Мать по-прежнему каждый вечер уходила к соседке.
Верочка училась, пела в хоре, бегала стометровку и стирала чулки, стирала и стирала...
Она устала от чистоты, устала от борьбы с пустотой, являвшейся ей во сне черной старухиной беззубой пастью.
Встреча с Сергеем стала для Верочки спасением, она с восторгом бросилась в эту новую пропасть, в эту страсть и ни разу об этом не пожалела.
А теперь снова — пустота ширилась, разевая беззубую и бездонную смрадную пасть, Сергей бродил по квартире, опираясь на трость и поминутно проверяя, сухи ли брюки, и вот взял и избил ее этой тростью, как шкодливую сучку, а Верочка только закрывала лицо руками и молчала, потому что счастливой сучке нечего было сказать в свое оправдание.
На вечеринке в издательстве пили шампанское, водку и коньяк, мужчины таращились на полноватое тело Верочки, играющее, взволнованное, обтянутое тонким трикотажным платьем, и на ее белую шею, и на ее красивый алый рот.
Она была возбуждена, невпопад смеялась, садилась на край стола, поддергивая подол повыше, и хохотала, глядя на мужчин шалыми глазами.
Потом вдруг спохватилась и бросилась в кабинет старшего редактора Егора Зимина, которому еще утром обещала показать макет книги. На самом деле ей надо было перевести дух, остыть, прийти в себя — впервые в жизни почувствовала, что может сорваться: слишком много было вина, слишком сильно и сладко дрожало тело.
Егор Зимин ей нравился. В издательстве у него не было друзей, его недолюбливали за тяжелый характер и за то, что он помнил, как зовут осла Санчо Пансы. Одна из сотрудниц как-то сказала Верочке, что в Егора запросто можно влюбиться, но любить его — ни Боже мой.
Иногда по вечерам он приглашал Верочку в свой кабинет выпить чаю. Он не делал ей комплиментов, не намекал на то, что жена его — дура, а у друга есть ключ от свободной квартиры, — зато мог ни с того ни с сего завести разговор о Достоевском или Ницше. А однажды процитировал дневник Пришвина: “Нигилизм выдумал барин, и nihil в этом понимании являет собой скорее фокус аскетизма, чем действительное ничто. Истинное же, воплощенное в быт ничто, страшное и последнее “ни хуя” живет в улыбающемся оскале русского народа”, заметив мрачно: “Вот с чем нам придется иметь дело, а вовсе не с бюрократами и коммунистами”.
Верочка краснела — она не могла поддержать такой разговор. Все ее идейные убеждения сводились к гигеническому постулату “держи себя в чистоте”, а книги она любила не читать, а делать: обложки, бумага, шрифты, краска — вот что возбуждало ее, она обожала все это, как классная портниха обожает красивую фигуру клиентки, а не саму клиентку. А если все же читала, то со своей жизнью и вообще с жизнью прочитанное никак не соотносила. Она мало что понимала из того, о чем говорил Егор, но одно было очевидно: он доверял ей, раз заводил речь о таких вещах, которые, похоже, не мог или не хотел обсуждать с другими коллегами.
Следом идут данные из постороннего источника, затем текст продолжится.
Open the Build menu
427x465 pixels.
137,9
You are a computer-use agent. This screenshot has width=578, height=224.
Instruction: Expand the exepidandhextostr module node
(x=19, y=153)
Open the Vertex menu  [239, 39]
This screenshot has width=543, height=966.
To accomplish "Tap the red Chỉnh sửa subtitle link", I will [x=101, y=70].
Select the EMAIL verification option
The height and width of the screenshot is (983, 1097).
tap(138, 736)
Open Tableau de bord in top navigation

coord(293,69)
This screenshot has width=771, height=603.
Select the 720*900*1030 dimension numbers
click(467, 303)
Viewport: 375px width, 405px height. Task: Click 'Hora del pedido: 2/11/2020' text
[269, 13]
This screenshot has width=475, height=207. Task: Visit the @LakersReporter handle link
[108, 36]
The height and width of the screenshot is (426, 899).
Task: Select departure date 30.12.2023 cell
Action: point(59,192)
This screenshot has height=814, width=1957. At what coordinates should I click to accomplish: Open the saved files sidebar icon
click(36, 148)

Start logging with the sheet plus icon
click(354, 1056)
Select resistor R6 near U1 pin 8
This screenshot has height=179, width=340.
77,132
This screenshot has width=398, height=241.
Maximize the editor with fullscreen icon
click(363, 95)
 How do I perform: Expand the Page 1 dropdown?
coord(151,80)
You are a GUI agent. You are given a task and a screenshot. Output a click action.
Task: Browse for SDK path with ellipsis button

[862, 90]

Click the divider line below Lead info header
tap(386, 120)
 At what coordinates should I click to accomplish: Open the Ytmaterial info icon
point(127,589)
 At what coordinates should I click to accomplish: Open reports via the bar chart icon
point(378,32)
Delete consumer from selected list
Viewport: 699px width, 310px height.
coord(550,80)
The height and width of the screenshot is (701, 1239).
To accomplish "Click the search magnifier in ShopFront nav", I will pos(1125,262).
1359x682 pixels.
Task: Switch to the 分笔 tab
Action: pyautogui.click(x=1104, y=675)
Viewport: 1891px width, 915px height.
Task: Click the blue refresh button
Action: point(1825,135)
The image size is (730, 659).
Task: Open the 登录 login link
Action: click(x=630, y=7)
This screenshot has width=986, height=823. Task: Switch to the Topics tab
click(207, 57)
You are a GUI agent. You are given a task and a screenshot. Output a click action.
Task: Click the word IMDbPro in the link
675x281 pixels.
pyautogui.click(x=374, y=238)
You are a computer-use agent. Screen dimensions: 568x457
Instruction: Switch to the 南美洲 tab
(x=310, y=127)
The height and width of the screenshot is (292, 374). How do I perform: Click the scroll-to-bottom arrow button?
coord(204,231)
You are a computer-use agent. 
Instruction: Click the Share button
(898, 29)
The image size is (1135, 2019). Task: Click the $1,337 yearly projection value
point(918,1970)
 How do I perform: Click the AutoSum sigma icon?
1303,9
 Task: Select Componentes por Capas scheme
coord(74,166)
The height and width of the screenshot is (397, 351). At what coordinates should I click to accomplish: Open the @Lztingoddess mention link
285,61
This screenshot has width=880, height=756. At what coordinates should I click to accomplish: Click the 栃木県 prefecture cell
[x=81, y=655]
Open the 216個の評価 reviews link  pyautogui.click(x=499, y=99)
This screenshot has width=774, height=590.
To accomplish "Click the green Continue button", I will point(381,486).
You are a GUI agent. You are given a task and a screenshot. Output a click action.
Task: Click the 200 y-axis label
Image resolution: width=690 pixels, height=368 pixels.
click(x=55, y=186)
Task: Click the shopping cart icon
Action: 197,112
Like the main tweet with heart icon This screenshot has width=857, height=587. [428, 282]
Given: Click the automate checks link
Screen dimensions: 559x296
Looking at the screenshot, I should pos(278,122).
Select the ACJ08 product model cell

Верочку завораживал его голос, обволакивающий, гипнотизирующий, и иногда ей приходилось делать усилие над собой, чтобы не впасть в транс.
Наверное, он был одинок, так же одинок, как Верочка, которая дома загружала себя работой — стирала, гладила, мыла, готовила, чтобы хоть чем-нибудь заполнить страшную пустоту. Ну и конфеты, конечно: она с утра до вечера заполняла пустоту конфетами.
С конфетой во рту она вошла в кабинет к Егору, освещенный настольной лампой. Было накурено. Рядом с лампой стояли стаканы и бутылка.
— Будете? — Он кивнул на бутылку.
Голос его звучал устало.
Верочка кивнула.
Егор разлил водку по стаканам, вышел из-за стола, протянул Верочке стакан.
— Закусывать нечем, — сказал он. — Извините.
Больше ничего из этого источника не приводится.